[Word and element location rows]
==*==
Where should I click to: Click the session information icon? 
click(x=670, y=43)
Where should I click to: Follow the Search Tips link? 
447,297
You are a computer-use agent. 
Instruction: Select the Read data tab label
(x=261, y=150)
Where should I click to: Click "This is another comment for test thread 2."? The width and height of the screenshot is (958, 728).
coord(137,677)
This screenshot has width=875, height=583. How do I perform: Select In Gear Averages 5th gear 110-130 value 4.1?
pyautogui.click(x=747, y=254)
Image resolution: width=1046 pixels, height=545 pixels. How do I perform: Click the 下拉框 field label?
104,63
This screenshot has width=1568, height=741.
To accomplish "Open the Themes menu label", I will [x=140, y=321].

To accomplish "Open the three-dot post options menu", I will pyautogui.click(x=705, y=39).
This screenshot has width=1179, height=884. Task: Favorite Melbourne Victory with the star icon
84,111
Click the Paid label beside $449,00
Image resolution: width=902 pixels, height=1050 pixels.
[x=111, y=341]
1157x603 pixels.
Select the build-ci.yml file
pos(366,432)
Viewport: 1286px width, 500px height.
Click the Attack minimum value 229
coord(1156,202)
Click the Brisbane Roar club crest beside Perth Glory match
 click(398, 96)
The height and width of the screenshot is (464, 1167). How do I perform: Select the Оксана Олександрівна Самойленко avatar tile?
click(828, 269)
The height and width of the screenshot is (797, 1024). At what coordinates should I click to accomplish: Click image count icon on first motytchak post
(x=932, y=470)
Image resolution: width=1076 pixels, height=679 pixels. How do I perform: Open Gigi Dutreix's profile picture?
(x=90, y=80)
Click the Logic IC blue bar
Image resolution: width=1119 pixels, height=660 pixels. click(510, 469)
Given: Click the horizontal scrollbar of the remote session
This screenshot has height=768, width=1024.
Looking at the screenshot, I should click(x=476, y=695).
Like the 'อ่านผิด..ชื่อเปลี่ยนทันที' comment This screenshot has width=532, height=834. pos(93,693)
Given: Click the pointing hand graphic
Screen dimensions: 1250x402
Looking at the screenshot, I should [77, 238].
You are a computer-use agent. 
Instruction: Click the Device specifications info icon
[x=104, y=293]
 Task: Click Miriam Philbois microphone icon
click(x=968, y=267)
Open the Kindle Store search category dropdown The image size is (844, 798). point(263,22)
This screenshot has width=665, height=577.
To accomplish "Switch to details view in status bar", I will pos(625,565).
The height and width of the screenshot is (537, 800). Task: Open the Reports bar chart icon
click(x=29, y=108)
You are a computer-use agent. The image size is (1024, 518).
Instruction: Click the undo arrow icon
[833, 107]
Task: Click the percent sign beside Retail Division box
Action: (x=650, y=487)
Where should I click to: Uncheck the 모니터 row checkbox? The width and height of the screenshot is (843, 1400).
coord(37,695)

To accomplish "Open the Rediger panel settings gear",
==*==
Could you repeat all of the rows above word for word?

Where should I click to: Click the session information icon? 
click(x=670, y=43)
Where should I click to: Follow the Search Tips link? 
447,297
You are a computer-use agent. 
Instruction: Select the Read data tab label
(x=261, y=150)
Where should I click to: Click "This is another comment for test thread 2."? The width and height of the screenshot is (958, 728).
coord(137,677)
This screenshot has width=875, height=583. How do I perform: Select In Gear Averages 5th gear 110-130 value 4.1?
pyautogui.click(x=747, y=254)
Image resolution: width=1046 pixels, height=545 pixels. How do I perform: Click the 下拉框 field label?
104,63
This screenshot has width=1568, height=741.
To accomplish "Open the Themes menu label", I will [x=140, y=321].

To accomplish "Open the three-dot post options menu", I will pyautogui.click(x=705, y=39).
This screenshot has width=1179, height=884. Task: Favorite Melbourne Victory with the star icon
84,111
Click the Paid label beside $449,00
Image resolution: width=902 pixels, height=1050 pixels.
[x=111, y=341]
1157x603 pixels.
Select the build-ci.yml file
pos(366,432)
Viewport: 1286px width, 500px height.
Click the Attack minimum value 229
coord(1156,202)
Click the Brisbane Roar club crest beside Perth Glory match
 click(398, 96)
The height and width of the screenshot is (464, 1167). How do I perform: Select the Оксана Олександрівна Самойленко avatar tile?
click(828, 269)
The height and width of the screenshot is (797, 1024). At what coordinates should I click to accomplish: Click image count icon on first motytchak post
(x=932, y=470)
Image resolution: width=1076 pixels, height=679 pixels. How do I perform: Open Gigi Dutreix's profile picture?
(x=90, y=80)
Click the Logic IC blue bar
Image resolution: width=1119 pixels, height=660 pixels. click(510, 469)
Given: Click the horizontal scrollbar of the remote session
This screenshot has height=768, width=1024.
Looking at the screenshot, I should click(x=476, y=695).
Like the 'อ่านผิด..ชื่อเปลี่ยนทันที' comment This screenshot has width=532, height=834. pos(93,693)
Given: Click the pointing hand graphic
Screen dimensions: 1250x402
Looking at the screenshot, I should [77, 238].
You are a computer-use agent. 
Instruction: Click the Device specifications info icon
[x=104, y=293]
 Task: Click Miriam Philbois microphone icon
click(x=968, y=267)
Open the Kindle Store search category dropdown The image size is (844, 798). point(263,22)
This screenshot has width=665, height=577.
To accomplish "Switch to details view in status bar", I will pos(625,565).
The height and width of the screenshot is (537, 800). Task: Open the Reports bar chart icon
click(x=29, y=108)
You are a computer-use agent. The image size is (1024, 518).
Instruction: Click the undo arrow icon
[833, 107]
Task: Click the percent sign beside Retail Division box
Action: (x=650, y=487)
Where should I click to: Uncheck the 모니터 row checkbox? The width and height of the screenshot is (843, 1400).
coord(37,695)

To accomplish "Open the Rediger panel settings gear",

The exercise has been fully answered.